The News & Observer of Raleigh on the state GOP’s plans for the budget surplus:

North Carolina’s projected budget surplus now has grown to $580.5 million, up from $552.5 million. The news ought to encourage some great ideas and broader horizons from legislative leaders - more money for public education, perhaps a guarantee of more than one year for arts and music and physical education programs, bonuses for teachers, boosts for community colleges, investment in programs at the local level that help disadvantaged families.

Instead, Republicans in charge speak mainly of tax cuts for business and the “middle class,” but that middle class terminology is often deceptive. Most GOP tax cuts help the wealthy more than they do the middle class, of course, and the business tax cuts already have been excessive in a state that has long ranked one of the most accommodating for business.

But when news of the surplus and then the revised, larger surplus broke, Senate President Pro Tem Phil Berger, architect of things like HB2, responded to Democratic calls for using the money to help schools and families hit hard by Hurricane Matthew by saying: “While Gov. Roy Cooper thinks politicians know best how to spend your hard-earned money, we believe you know what’s best for your family and your bank account.”

That statement insults the intelligence of every citizen in North Carolina, and Berger and his sidekick, House Speaker Tim Moore, ought to be ashamed of that kind of pandering. North Carolina is not some lone prairie where people fend for themselves.

And it’s interesting that Berger speaks of “your money and your bank account” after being so generous with tax cuts for business, giving up money that might have gone to help all the families of North Carolina.

Surpluses and tax revenue benefit every man, woman and child in North Carolina, period. State and local government provide roads and schools and police and fire protection and emergency services and parks and countless things that enhance the lives of all. All.

And yet given the opportunity to really do something for all, Berger and his sidekick and their mates look only to help business and the wealthy. So that’s what they are going to do.

This isn’t governing. This isn’t smart stewardship of the public’s money. It’s wasting the public’s money, throwing it away for the benefit of a few. This is lackluster, shortsighted government, not steering the state through the early 21st century with foresight.

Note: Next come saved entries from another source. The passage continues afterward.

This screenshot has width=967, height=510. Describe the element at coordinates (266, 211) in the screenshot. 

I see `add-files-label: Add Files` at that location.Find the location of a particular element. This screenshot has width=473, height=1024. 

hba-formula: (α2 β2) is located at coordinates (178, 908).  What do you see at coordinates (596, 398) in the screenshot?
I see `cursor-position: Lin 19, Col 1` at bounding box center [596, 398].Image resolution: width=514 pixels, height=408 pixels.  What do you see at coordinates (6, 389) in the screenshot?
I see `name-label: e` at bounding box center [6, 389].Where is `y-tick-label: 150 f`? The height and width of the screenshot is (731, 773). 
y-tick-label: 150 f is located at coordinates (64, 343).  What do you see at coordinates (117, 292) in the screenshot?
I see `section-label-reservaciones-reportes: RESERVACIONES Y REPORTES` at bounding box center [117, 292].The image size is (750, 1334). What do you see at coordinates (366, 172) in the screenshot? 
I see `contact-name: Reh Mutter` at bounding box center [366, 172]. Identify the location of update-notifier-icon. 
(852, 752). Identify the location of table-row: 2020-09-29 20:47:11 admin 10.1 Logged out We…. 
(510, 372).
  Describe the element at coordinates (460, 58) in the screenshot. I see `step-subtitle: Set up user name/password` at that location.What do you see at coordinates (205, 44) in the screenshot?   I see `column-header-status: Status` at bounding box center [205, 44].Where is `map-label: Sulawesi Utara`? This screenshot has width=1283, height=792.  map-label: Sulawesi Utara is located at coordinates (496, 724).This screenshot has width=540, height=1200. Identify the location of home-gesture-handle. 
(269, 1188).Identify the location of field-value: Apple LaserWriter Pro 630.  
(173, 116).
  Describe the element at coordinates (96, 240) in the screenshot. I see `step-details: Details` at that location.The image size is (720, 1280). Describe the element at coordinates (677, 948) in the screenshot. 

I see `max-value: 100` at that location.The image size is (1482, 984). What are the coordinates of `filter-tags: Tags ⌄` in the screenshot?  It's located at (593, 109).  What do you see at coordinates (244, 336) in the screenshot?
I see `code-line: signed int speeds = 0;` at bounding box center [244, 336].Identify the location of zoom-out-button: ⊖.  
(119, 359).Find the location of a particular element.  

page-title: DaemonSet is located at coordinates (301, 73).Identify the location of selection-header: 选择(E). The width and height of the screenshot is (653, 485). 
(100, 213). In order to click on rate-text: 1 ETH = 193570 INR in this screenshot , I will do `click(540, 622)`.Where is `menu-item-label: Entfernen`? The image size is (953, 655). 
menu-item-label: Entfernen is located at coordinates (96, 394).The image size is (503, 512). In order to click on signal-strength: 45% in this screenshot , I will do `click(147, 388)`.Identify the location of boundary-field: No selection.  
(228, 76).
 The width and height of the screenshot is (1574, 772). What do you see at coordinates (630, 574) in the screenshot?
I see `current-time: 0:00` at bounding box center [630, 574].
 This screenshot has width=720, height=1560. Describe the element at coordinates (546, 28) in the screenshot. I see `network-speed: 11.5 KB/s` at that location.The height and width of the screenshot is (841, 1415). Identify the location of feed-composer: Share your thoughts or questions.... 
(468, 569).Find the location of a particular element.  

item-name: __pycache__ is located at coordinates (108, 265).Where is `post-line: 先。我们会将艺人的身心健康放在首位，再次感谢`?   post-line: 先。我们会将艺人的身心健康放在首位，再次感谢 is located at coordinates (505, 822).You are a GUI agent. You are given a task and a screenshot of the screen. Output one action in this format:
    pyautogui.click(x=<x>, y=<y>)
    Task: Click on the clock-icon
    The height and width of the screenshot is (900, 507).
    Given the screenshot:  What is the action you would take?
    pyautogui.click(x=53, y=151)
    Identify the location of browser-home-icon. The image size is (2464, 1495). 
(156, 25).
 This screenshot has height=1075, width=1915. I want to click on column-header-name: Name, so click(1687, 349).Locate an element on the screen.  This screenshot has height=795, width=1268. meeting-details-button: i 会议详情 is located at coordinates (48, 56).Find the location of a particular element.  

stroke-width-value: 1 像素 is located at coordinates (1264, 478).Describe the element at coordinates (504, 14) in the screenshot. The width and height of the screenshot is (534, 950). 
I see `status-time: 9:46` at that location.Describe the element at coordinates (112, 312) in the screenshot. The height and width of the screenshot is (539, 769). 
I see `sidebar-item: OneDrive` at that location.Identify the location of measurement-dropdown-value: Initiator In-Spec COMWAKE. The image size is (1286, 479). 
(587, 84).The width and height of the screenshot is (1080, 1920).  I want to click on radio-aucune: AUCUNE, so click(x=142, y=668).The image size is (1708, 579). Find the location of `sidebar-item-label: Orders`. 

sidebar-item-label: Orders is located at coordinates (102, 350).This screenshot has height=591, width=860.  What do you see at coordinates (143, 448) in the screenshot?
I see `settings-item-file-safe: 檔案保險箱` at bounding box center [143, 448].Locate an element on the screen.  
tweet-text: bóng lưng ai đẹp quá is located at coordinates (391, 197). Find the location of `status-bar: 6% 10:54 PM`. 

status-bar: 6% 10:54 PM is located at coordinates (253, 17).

In the last 50 years, North Carolina moved ahead of other southern states because Gov. Terry Sanford, elected in 1960, promised to make schools better. Gov. Bob Scott put together a new formula for a modern university system. Jim Hunt pushed ahead with a progressive agenda - very progressive, in fact, for the late 1970s and early ‘80s, and then came back for two more terms (‘93-‘01) devotedly primarily to education.

Now, with their lack of investment, Republicans are being every bit as reckless with spending plans as they’d claim the “big spenders” would be. They’re holding the reins on spending, all right. And on everything else.